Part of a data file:
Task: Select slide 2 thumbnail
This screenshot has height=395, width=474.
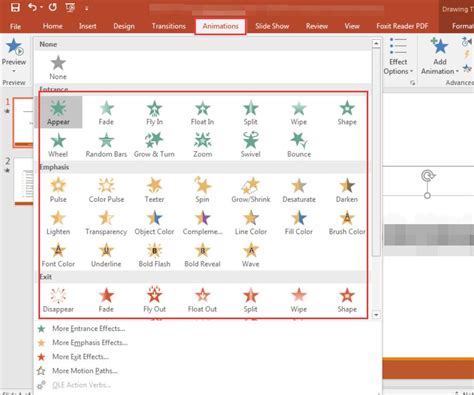Action: (x=24, y=182)
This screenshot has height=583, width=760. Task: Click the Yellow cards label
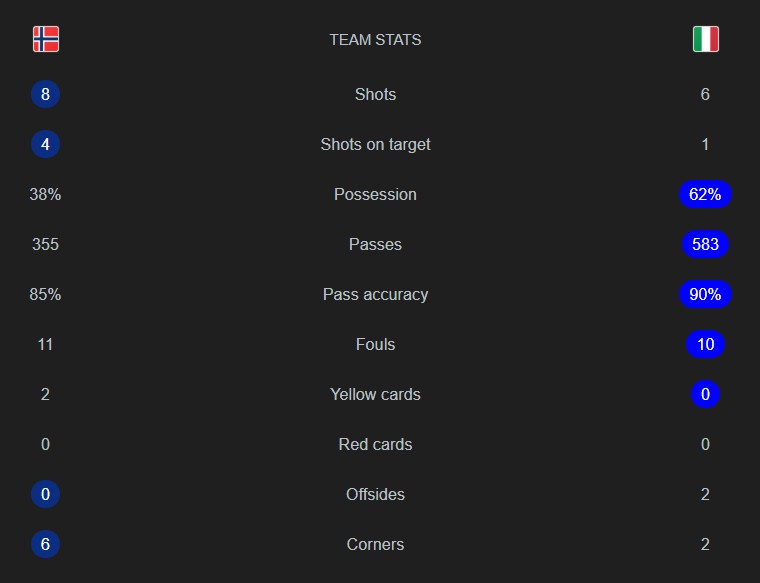(375, 394)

### Task prompt
Print every item above word for word, leaving out the pictures.

### Final answer
Task: Select slide 2 thumbnail
This screenshot has height=395, width=474.
Action: (x=24, y=182)
This screenshot has height=583, width=760. Task: Click the Yellow cards label
(375, 394)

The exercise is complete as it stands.